The lawsuit alleges a long list of security failures by the medical group, including failing to:
- Properly monitor its data security systems for intrusions, brute-force attempts and clearing of event logs;
- Apply all available security updates, install the latest software patches, update its firewalls, check user account privileges or ensure proper security practices;
- Practice the principle of least-privilege and maintain credential hygiene;
- Avoid the use of domain-wide, admin-level service accounts and employ or enforce the use of strong randomized, just-in-time local administrator passwords;
- Properly train and supervise employees in the proper handling of inbound emails.
The lawsuit also alleges the medical group is responsible for invasion of privacy; breach of express and implied contract; breach of fiduciary duty; and violations of Illinois state laws, including the Consumer Fraud Act and Consumer Personal Information Protection Act.
'Duty to Protect'
The lawsuit also states that the medical group had the duty "to use reasonable security measures under HIPAA … to reasonably protect confidential data from any intentional or unintentional use or disclosure … and to have in place appropriate administrative, technical and physical safeguards to protect the privacy of protected health information."
The legal action also alleges that the medical group "had a duty to employ reasonable security measures under Section 5 of the Federal Trade Commission Act … which prohibits unfair . . . practices in or affecting commerce, including, as interpreted and enforced by the FTC, the unfair practice of failing to use reasonable measures to protect confidential data."
The suit claims that it was foreseeable that DuPage Medial Group's "failure to use reasonable measures to protect class members’ private information would result in injury to plaintiffs and class members. Further, the breach of security was reasonably foreseeable given the known high frequency of cyber-attacks and data breaches in the medical industry."
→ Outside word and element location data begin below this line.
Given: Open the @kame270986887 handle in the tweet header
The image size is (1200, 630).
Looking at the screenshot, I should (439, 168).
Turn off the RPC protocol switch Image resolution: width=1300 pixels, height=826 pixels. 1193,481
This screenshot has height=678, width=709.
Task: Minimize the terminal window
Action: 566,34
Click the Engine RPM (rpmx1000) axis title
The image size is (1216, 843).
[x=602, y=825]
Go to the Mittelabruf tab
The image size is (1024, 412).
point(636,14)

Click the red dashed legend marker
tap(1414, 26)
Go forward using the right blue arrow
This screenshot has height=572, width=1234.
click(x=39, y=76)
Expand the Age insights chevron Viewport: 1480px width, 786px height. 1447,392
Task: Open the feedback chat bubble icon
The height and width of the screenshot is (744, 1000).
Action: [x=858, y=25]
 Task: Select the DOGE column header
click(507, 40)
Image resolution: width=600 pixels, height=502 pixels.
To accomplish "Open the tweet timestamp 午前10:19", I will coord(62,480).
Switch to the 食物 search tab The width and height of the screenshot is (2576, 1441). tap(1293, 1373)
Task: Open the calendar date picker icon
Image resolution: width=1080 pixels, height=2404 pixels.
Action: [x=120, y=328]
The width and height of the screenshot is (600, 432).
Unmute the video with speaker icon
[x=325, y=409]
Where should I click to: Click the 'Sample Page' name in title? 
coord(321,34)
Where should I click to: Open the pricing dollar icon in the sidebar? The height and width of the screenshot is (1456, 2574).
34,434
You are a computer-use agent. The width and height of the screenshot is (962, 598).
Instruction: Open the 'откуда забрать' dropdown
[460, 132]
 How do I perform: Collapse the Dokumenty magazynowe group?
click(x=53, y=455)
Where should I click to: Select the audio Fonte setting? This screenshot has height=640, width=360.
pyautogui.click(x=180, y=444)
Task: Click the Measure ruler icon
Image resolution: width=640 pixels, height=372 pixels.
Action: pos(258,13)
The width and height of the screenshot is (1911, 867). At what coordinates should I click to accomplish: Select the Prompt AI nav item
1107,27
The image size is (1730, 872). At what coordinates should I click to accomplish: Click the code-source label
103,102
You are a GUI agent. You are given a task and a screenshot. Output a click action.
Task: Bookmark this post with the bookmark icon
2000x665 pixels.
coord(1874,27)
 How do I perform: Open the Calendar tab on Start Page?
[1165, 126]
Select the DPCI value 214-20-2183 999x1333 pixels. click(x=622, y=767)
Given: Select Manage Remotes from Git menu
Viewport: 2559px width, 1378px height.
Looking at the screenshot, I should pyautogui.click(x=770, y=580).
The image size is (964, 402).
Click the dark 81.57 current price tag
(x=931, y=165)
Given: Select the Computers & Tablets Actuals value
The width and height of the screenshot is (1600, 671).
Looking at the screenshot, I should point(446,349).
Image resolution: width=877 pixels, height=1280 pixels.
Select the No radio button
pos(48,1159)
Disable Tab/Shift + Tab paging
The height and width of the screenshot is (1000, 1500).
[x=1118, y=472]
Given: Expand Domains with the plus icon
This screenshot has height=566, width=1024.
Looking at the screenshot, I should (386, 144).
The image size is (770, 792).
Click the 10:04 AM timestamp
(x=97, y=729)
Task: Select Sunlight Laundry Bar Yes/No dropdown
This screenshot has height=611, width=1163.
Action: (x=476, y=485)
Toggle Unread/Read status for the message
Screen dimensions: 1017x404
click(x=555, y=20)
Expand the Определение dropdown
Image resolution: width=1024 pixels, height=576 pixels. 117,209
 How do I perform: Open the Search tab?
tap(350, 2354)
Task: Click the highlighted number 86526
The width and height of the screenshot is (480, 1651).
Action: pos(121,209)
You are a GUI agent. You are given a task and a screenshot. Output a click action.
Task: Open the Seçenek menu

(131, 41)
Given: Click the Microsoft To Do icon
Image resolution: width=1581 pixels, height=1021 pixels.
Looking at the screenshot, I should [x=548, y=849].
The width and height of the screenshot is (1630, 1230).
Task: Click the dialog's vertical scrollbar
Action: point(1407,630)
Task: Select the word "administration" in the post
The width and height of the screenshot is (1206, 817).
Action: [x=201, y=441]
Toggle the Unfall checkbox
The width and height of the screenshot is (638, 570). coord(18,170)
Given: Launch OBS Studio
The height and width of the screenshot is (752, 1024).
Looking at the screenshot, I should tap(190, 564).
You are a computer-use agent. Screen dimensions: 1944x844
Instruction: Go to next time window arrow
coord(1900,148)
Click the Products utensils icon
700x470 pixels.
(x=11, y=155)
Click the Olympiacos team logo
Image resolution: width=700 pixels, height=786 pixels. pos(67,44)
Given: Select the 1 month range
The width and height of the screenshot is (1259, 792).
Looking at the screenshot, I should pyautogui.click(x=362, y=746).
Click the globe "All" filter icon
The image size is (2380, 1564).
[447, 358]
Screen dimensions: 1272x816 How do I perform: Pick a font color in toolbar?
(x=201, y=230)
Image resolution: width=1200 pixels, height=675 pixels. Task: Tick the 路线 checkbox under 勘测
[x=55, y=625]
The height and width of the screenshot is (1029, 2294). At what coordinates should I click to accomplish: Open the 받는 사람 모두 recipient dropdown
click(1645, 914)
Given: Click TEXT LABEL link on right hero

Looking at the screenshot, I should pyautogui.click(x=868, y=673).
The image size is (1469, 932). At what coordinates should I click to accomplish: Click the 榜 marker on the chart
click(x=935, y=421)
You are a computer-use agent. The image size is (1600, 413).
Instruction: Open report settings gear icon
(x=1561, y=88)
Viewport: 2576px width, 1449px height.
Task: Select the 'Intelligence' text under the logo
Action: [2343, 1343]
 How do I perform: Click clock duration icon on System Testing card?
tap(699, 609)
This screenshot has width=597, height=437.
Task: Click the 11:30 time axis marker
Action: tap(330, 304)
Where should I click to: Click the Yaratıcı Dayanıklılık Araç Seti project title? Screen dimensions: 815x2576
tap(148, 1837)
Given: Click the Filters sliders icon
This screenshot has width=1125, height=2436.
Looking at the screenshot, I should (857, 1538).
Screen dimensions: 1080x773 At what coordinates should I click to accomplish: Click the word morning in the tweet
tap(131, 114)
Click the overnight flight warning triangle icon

Those affected by the breach "have suffered and will continue to suffer damages and economic losses," the lawsuit states. Those include lost time needed to take measures to avoid unauthorized and fraudulent charges and putting alerts on their credit files.
Additionally, plaintiffs and class members "are entitled to damages for unauthorized access to, theft of, and misuse of their PII and PHI," the lawsuit states.
"Healthcare organizations should recognize that the industry’s reputation for lax cybersecurity protections - coupled with little government action to enforce existing privacy and security standards like HIPAA - have consumers angry and afraid," says privacy attorney David Holtzman of the consultancy HITprivacy LLC.
"We are seeing a feeding frenzy led by class-action litigators to find patients who will bring lawsuits alleging healthcare organizations or their vendor has failed to use reasonable information security safeguards to protect their sensitive personal information from unauthorized access by cybercriminals," he says.
Several states, including Ohio, Utah and Connecticut, have laws to incentivize investment in heightened protections around personal information by creating an affirmative defense from some lawsuits if an organization experiences a data breach, he notes.
"While not specifically targeted to healthcare, many states already require a written cybersecurity program as part of their data security laws. The safe harbor as a defense in class action lawsuits could be another approach to taken by states to push boards of directors and CEOs to make the necessary investments in promoting cybersecurity as an imperative for any organization that holds sensitive consumer information."
Crisis response attorney William Moran of the law firm Otterbourg notes: "Every instance of a company’s wide spread data breach has the potential to lead to a future claim, including a class action claim, against the organization."